Topological Sort vs DFS: Same Graph, Completely Different Goals

At some point in your graph theory education, someone told you topological sort and DFS were related. They were right. But in the same way a hammer and a house are related: one is a tool, the other is the job.

DFS is a traversal strategy; topological sort is an ordering problem. You can implement topological sort using DFS. You can also implement it without DFS at all. The confusion comes from seeing the DFS-based implementation first and concluding they're basically the same thing. They are not.

DFS Has No Opinions

Depth-first search answers one question: have I visited every reachable node? It picks a node, goes as deep as possible along one path, backtracks, and tries the next branch.

def dfs(graph: dict, node: int, visited: set) -> None:
    visited.add(node)
    for neighbor in graph[node]:
        if neighbor not in visited:
            dfs(graph, neighbor, visited)

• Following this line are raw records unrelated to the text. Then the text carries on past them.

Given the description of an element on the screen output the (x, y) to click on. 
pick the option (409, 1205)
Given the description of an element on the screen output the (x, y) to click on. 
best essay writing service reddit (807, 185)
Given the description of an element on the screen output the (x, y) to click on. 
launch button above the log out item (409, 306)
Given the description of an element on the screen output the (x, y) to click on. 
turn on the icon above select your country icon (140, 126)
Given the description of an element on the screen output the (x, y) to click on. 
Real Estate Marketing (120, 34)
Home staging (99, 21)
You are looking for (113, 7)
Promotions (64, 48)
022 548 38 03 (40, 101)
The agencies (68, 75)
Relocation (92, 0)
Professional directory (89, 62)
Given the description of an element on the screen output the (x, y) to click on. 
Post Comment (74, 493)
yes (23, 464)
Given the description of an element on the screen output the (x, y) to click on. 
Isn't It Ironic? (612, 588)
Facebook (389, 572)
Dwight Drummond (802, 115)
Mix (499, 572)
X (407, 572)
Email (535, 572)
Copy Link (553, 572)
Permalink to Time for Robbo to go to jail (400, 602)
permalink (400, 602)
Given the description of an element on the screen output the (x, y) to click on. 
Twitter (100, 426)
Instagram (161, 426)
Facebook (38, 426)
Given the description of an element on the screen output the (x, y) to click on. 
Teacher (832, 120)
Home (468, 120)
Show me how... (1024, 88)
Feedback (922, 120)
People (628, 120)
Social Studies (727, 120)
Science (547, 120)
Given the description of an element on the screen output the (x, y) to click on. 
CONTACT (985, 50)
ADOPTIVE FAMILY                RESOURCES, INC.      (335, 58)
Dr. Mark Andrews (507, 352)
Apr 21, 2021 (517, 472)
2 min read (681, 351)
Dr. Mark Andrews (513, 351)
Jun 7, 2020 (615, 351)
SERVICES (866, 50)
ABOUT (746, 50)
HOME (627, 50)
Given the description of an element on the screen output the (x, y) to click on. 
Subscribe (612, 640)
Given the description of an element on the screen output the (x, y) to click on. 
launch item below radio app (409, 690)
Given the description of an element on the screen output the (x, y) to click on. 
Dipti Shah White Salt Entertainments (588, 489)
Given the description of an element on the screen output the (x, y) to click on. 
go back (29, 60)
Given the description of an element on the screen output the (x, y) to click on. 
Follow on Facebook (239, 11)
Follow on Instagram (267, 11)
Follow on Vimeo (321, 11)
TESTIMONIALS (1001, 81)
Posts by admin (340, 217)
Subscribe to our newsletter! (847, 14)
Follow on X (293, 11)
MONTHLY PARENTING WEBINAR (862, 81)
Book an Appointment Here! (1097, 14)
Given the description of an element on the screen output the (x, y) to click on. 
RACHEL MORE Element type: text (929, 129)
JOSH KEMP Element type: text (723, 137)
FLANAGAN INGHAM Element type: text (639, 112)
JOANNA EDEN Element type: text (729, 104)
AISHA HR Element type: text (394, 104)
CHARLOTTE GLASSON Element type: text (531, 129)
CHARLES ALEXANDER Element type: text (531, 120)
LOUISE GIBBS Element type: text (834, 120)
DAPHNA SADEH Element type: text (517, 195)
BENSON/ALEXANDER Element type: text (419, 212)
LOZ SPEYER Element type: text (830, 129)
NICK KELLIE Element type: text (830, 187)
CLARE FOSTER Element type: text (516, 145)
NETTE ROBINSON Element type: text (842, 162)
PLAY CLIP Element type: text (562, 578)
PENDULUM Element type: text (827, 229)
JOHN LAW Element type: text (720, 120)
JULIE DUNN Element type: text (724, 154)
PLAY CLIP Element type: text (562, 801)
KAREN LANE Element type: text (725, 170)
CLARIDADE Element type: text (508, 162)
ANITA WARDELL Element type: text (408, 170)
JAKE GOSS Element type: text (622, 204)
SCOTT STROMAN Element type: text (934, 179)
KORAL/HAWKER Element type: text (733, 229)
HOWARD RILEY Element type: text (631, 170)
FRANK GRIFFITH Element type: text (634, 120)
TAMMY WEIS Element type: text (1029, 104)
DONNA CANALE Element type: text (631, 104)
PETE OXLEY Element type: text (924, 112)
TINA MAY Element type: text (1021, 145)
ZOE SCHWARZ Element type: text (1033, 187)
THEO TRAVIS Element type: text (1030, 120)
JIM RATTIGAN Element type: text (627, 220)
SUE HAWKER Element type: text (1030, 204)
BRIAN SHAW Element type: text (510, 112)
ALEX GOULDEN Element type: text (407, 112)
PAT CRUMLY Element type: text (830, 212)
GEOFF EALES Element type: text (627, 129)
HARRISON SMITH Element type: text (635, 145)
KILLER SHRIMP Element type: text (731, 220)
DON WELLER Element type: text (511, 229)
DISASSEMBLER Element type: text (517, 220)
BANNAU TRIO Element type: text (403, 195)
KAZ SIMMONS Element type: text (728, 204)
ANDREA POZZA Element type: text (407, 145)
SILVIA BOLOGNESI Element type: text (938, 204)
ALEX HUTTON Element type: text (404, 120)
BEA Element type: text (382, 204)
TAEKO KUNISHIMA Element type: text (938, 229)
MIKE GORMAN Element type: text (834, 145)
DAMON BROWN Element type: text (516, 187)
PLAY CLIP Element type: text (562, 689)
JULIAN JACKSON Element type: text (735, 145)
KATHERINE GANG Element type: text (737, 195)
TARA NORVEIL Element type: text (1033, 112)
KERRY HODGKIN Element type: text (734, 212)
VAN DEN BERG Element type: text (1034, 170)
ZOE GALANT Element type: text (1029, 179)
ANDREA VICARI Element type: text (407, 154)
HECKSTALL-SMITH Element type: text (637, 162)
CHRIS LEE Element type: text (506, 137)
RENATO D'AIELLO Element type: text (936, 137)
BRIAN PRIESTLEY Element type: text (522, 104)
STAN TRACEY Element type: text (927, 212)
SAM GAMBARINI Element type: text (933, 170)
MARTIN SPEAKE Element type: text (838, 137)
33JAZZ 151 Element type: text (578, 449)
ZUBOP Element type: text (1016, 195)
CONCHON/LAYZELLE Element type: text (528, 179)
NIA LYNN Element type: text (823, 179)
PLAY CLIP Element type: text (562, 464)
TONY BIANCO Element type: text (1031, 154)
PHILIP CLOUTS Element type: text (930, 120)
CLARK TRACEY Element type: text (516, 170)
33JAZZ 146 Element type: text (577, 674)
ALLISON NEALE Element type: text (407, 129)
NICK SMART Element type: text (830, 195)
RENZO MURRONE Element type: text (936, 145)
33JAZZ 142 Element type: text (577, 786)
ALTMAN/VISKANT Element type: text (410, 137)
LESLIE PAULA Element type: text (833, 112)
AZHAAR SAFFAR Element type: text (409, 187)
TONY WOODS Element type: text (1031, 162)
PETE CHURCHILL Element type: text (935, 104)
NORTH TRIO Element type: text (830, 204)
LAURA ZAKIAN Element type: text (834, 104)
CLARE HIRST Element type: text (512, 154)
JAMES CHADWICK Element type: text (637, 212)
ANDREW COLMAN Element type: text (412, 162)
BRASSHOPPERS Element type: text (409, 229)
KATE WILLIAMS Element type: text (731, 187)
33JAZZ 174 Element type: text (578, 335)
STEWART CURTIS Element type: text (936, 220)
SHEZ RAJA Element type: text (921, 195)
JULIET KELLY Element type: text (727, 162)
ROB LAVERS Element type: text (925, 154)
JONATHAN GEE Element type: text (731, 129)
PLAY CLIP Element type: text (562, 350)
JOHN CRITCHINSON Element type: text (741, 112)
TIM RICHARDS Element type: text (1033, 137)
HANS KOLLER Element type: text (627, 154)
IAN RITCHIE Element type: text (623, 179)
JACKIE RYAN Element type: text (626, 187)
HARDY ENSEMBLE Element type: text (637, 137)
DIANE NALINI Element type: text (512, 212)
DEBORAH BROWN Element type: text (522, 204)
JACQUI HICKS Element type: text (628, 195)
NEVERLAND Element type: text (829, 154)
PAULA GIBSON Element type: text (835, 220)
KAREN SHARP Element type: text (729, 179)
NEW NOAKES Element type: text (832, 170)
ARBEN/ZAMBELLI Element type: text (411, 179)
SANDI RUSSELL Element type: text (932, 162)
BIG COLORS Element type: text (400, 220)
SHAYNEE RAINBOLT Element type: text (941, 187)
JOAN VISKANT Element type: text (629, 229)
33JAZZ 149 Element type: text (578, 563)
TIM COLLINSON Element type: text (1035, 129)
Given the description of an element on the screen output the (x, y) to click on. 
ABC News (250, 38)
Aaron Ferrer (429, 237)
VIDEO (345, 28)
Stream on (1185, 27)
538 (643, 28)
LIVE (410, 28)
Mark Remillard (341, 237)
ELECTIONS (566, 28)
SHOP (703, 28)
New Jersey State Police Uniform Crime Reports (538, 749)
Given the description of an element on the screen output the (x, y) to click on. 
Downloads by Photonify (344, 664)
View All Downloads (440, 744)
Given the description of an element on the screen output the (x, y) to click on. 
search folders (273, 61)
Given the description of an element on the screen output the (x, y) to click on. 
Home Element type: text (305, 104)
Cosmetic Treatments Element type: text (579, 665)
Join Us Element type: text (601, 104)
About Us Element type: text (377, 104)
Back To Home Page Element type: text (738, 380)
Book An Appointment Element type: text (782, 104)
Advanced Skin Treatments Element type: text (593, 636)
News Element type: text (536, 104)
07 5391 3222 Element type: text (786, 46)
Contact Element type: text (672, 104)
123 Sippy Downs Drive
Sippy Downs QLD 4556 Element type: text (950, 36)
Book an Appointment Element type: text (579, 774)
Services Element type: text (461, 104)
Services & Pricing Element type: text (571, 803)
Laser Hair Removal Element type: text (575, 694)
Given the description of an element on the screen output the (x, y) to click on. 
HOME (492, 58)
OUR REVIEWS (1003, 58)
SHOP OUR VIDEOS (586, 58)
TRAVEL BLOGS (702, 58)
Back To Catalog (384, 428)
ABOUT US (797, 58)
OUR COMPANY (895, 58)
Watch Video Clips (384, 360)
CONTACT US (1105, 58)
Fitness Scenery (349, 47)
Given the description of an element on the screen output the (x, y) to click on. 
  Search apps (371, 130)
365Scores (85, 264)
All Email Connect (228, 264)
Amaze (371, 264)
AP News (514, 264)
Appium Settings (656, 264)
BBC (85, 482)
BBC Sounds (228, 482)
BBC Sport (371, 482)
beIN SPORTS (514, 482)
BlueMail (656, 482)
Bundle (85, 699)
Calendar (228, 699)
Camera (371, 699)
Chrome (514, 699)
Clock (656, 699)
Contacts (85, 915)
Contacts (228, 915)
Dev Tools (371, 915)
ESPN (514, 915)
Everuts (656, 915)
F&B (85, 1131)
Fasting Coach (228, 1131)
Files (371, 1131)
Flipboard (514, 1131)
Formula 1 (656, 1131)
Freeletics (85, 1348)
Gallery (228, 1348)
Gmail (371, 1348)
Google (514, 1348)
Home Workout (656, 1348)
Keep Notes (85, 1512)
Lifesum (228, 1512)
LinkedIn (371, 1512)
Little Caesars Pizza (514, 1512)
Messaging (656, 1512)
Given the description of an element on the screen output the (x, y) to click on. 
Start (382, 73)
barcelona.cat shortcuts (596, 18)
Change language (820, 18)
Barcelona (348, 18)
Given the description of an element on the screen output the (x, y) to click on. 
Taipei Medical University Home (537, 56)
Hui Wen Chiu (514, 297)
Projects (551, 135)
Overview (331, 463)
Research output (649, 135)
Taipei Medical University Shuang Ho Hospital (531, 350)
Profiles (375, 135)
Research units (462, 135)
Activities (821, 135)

DFS works on any graph: directed, undirected, cyclic, acyclic. It has zero opinion about which node should come before which other node. Its job is reachability, not ranking. Asking DFS to produce a dependency ordering is like asking a dog to drive. Technically you can strap it to the wheel, but it's not going to go well.

Use DFS when you need to explore all nodes, find connected components, or traverse a tree. The output is a traversal order. That is not the same as a valid dependency ordering. For a deeper breakdown, see Depth-First Search: The Algorithm Behind Half Your Graph Problems.

Topological Sort Cares Only About Order

Topological sort answers a completely different question: given a directed graph where edges mean "A must come before B," what is a valid linear ordering of all nodes?

Classic example: courses with prerequisites. Course 0 before course 1, course 1 before course 2. A valid topological order is [0, 1, 2]. There may be other valid orderings. But every valid ordering must respect every "before" constraint.

A → B → D
    ↓
    C → E

Valid orderings: [A, B, C, D, E] or [A, B, D, C, E]
Invalid:         [B, A, C, D, E]  (A must precede B)

Topological sort only works on Directed Acyclic Graphs (DAGs). If the graph has a cycle, there is no valid ordering. You cannot take course A before B and B before A simultaneously. When you ask for a topological sort of a cyclic graph, the correct answer is "impossible," not "here's my best guess."

Implementation 1: DFS-Based Topological Sort

Here is where the confusion lives. The most common recursive topological sort implementation uses DFS internally, which makes people think they're the same thing.

The idea: run DFS, but instead of processing a node when you first visit it, add it to a result list when you finish visiting it (post-order). Reverse the list when done. That is a valid topological ordering.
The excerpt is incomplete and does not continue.